I don’t know if I like Mondays
I don’t know if I like Mondays anymore. That’s what I am going to be talking about today. Welcome to the Monday, as mentioned above. Let's have a bit of a moan about Monday.
When I got this day job that I have now, my contract didn’t require me to work on Mondays or Fridays. As you can guess, this suited me down to the ground as I publish this little blog on Mondays and Fridays (most of the time). It’s what we call a happy coincidence. However, things aren’t always as fortunate as they seem.
I used to love waking up on Mondays. I didn’t have work to go to, I had my own routines, etc., and I unofficially pencilled Mondays and Fridays in as creative workdays. In an ideal scenario, this would be the case. Then, life happens.
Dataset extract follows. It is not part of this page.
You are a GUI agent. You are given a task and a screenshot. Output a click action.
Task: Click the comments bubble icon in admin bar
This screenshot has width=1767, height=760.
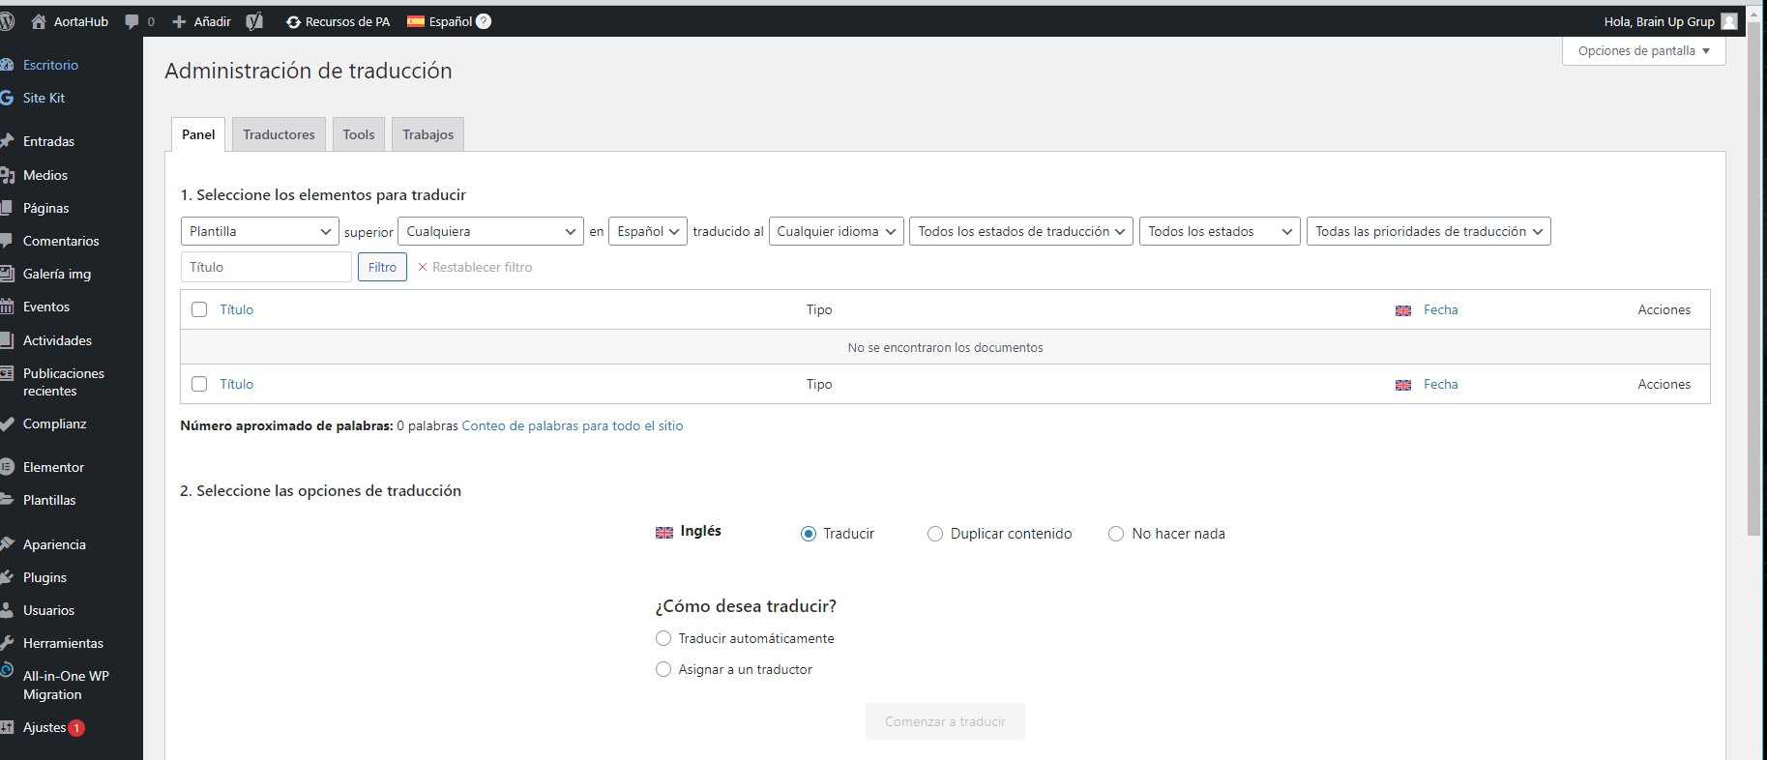[x=133, y=21]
By “life”, I mean distractions from other people, other important tasks that overtake my creative tasks, and the ideal set-up that would help me get better at what we call creativity.
I am barreling towards some deeper stuff I am uncomfortable sharing in a public forum. I am just starting to get a bit anxious when Monday comes around, and I won’t be given the freedom and opportunity to do what I please.
I know I am not alone in this. I have talked to other creatives, and we all struggle with beginning our creative work because we don’t want our creative flow interrupted. This is what I was struggling with today. I say “was” because you are reading this in the evening, and if you are, I have at least done something that resembles creative work.
This is the rollercoaster that I have chosen to get on, and most of the time, I am okay with that. I always hope that next week, or tomorrow at least, will be a little better.
That’s enough proper moaning for one day. I haven’t had a proper one in a while. Truthfully, I didn’t know what I would write about today, and this just poured out of me. When I wasn’t being distracted, of course. Thank you for reading and for continuing to do so. You are amazing. Thank you, as well, for your time.